** Task inputs follows **
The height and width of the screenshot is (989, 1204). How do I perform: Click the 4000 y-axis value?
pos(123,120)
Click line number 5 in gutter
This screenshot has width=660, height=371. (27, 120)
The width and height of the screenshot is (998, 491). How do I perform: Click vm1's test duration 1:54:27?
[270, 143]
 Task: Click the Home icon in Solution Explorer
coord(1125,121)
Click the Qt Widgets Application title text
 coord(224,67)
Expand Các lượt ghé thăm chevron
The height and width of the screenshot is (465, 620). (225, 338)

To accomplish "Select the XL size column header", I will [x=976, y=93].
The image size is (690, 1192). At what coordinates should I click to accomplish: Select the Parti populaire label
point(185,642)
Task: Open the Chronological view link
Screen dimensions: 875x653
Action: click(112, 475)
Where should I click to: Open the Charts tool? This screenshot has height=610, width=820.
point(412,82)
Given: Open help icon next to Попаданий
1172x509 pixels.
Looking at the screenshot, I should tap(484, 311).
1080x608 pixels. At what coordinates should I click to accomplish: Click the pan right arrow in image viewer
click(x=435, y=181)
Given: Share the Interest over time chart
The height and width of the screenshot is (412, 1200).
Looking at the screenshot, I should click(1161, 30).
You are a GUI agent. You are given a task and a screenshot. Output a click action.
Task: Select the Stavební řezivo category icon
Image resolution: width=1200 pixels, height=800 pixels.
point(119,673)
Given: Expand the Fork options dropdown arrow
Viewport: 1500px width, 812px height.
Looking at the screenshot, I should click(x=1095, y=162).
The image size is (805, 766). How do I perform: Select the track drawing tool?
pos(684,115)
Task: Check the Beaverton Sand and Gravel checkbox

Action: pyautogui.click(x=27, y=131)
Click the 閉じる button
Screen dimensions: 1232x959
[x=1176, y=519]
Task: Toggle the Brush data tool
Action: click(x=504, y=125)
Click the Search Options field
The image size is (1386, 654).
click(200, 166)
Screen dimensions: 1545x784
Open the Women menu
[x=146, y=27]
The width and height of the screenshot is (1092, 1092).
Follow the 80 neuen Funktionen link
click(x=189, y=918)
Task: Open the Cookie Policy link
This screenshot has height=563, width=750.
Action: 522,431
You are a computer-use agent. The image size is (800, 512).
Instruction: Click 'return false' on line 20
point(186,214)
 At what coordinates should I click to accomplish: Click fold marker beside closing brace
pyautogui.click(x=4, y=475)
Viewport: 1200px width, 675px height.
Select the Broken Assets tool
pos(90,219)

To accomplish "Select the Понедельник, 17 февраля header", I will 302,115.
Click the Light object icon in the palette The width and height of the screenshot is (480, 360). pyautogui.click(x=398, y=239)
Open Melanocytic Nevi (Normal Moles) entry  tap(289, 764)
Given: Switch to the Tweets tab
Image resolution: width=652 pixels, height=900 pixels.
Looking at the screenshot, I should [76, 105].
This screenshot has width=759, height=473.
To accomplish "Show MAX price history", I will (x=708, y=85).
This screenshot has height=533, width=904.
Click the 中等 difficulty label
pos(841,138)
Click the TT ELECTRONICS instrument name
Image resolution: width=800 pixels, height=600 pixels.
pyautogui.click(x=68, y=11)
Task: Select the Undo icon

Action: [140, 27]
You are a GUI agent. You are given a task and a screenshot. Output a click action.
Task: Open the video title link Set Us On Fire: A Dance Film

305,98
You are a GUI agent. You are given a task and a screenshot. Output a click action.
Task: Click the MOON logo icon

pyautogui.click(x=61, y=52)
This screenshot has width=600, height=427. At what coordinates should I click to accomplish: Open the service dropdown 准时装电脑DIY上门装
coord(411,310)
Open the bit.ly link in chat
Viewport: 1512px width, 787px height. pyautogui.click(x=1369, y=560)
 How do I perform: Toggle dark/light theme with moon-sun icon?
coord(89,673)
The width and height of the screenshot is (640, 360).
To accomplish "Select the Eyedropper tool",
** End of Task inputs **
Work to be completed: Go through the data and show every line where "header" occurs.

Answer section:
To accomplish "Select the XL size column header", I will [x=976, y=93].
To accomplish "Select the Понедельник, 17 февраля header", I will 302,115.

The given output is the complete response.